* [Task requirements]:
Can you rewrite the listing below with "scrollbar thumb" changed to "scroll handle" and everything else left as it is? Omit the pictures from your version.

* [Records to use]:
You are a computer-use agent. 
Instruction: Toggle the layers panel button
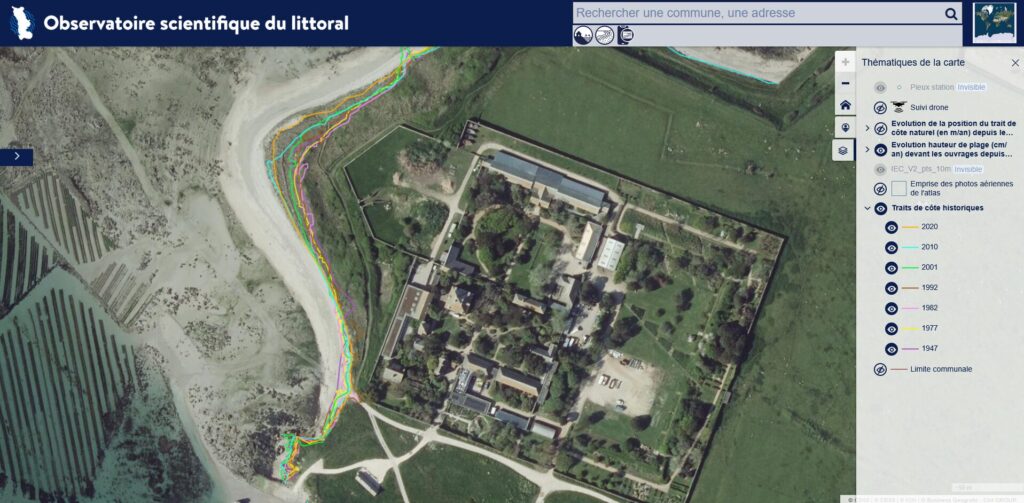(x=844, y=150)
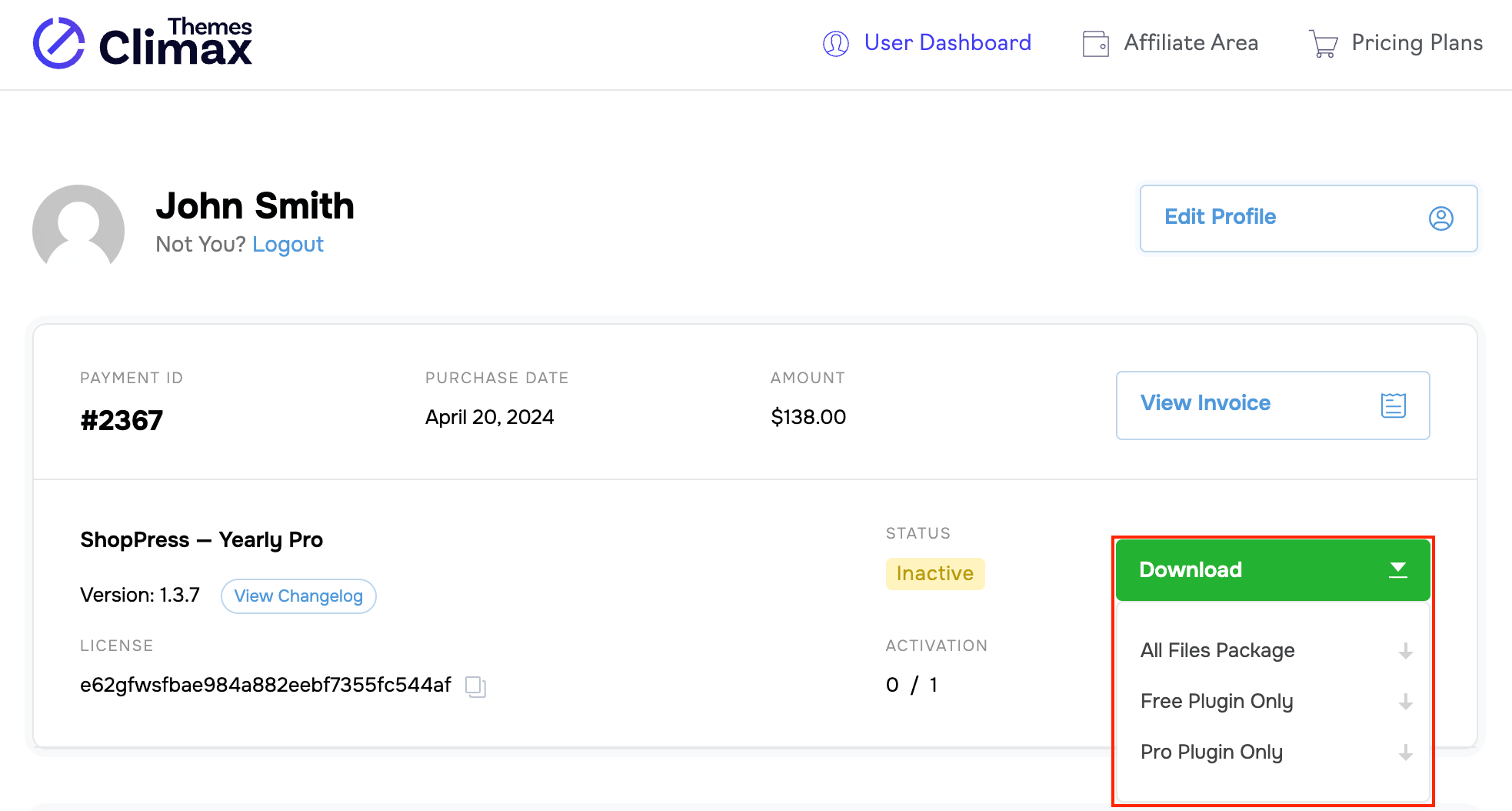The width and height of the screenshot is (1512, 811).
Task: Click download arrow next to Free Plugin Only
Action: pyautogui.click(x=1405, y=703)
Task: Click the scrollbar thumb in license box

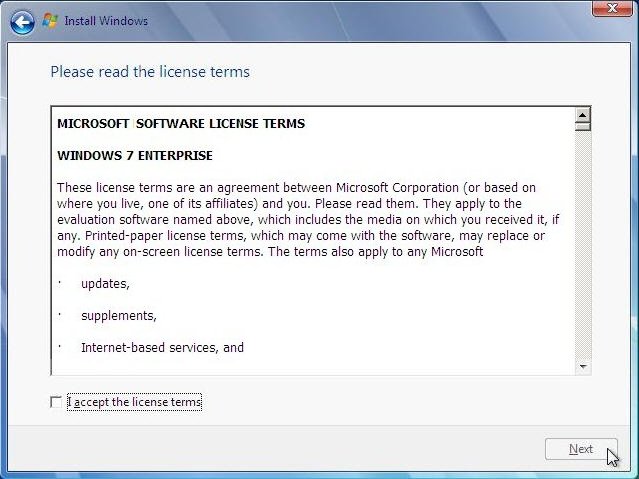Action: tap(582, 127)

* [Response to this task]:
You are a computer-use agent. 
Instruction: Toggle the layers panel button
(x=844, y=150)
The width and height of the screenshot is (1512, 811).
Task: Click download arrow next to Free Plugin Only
Action: pyautogui.click(x=1405, y=703)
Task: Click the scroll handle in license box

Action: tap(582, 127)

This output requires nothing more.